[Input]

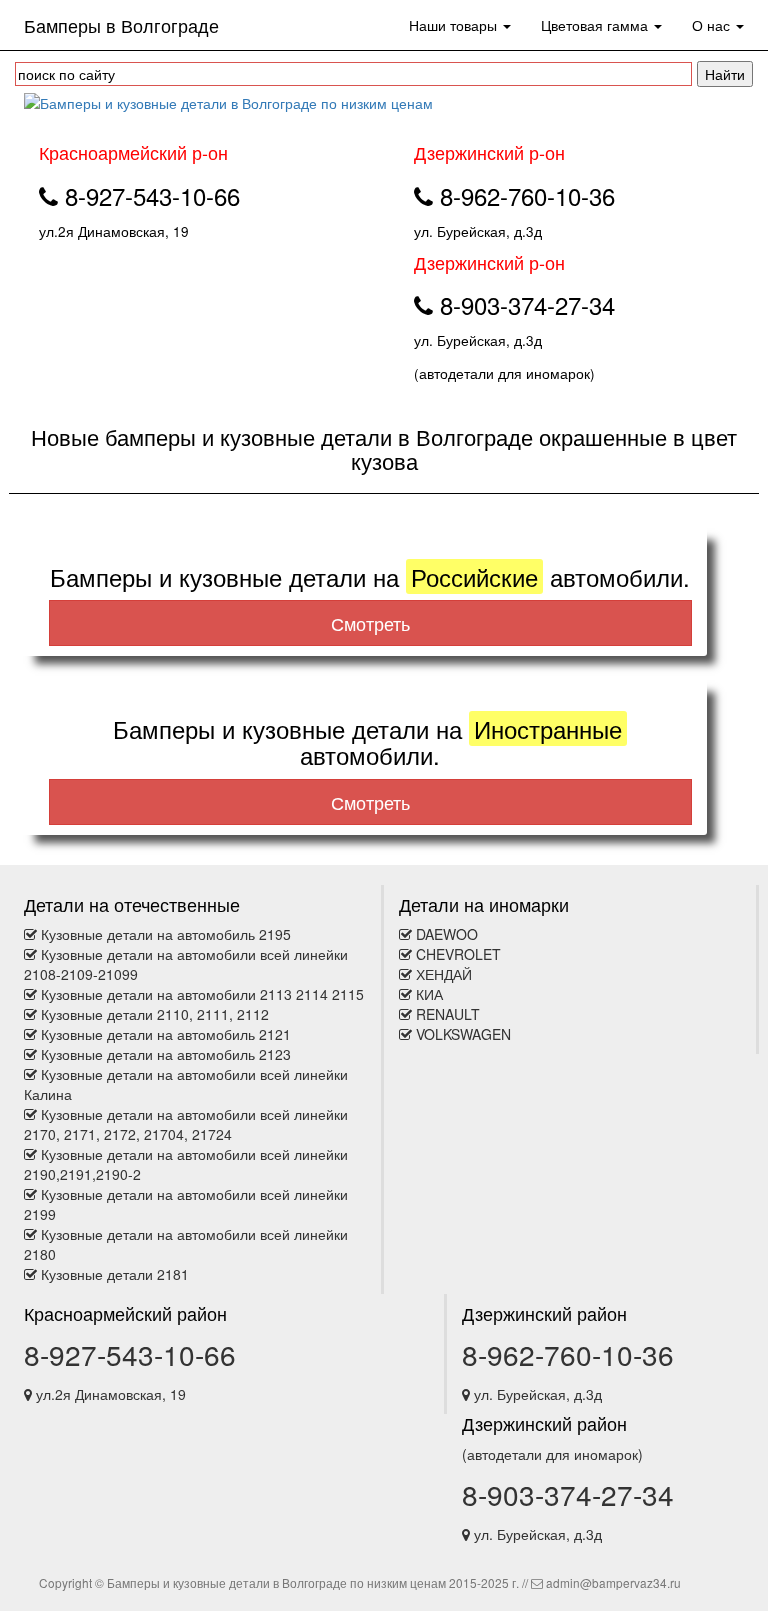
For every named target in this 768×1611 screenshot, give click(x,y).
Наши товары (455, 25)
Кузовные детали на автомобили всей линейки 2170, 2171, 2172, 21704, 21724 (186, 1124)
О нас (713, 25)
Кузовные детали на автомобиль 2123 (166, 1054)
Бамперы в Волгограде (121, 25)
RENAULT (448, 1014)
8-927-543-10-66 (130, 1354)
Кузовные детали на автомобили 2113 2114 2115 (202, 994)
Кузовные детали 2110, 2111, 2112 (155, 1014)
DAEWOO (447, 934)
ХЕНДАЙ (444, 974)
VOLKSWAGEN (463, 1034)
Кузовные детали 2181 (115, 1274)
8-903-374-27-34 (568, 1494)
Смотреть (370, 623)
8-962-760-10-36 (568, 1354)
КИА (429, 994)
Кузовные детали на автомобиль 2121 (166, 1034)
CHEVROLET (458, 954)
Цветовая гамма (596, 25)
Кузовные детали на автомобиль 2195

[/Input]

### To do
Apart from the images, every line above is to be given again exactly.

### Response to the task
For every named target in this 768×1611 screenshot, give click(x,y).
Наши товары (455, 25)
Кузовные детали на автомобили всей линейки 2170, 2171, 2172, 21704, 21724 (186, 1124)
О нас (713, 25)
Кузовные детали на автомобиль 2123 (166, 1054)
Бамперы в Волгограде (121, 25)
RENAULT (448, 1014)
8-927-543-10-66 (130, 1354)
Кузовные детали на автомобили 2113 2114 2115 (202, 994)
Кузовные детали 2110, 2111, 2112 (155, 1014)
DAEWOO (447, 934)
ХЕНДАЙ (444, 974)
VOLKSWAGEN (463, 1034)
Кузовные детали 2181 (115, 1274)
8-903-374-27-34 (568, 1494)
Смотреть (370, 623)
8-962-760-10-36 (568, 1354)
КИА (429, 994)
Кузовные детали на автомобиль 2121 (166, 1034)
CHEVROLET (458, 954)
Цветовая гамма (596, 25)
Кузовные детали на автомобиль 2195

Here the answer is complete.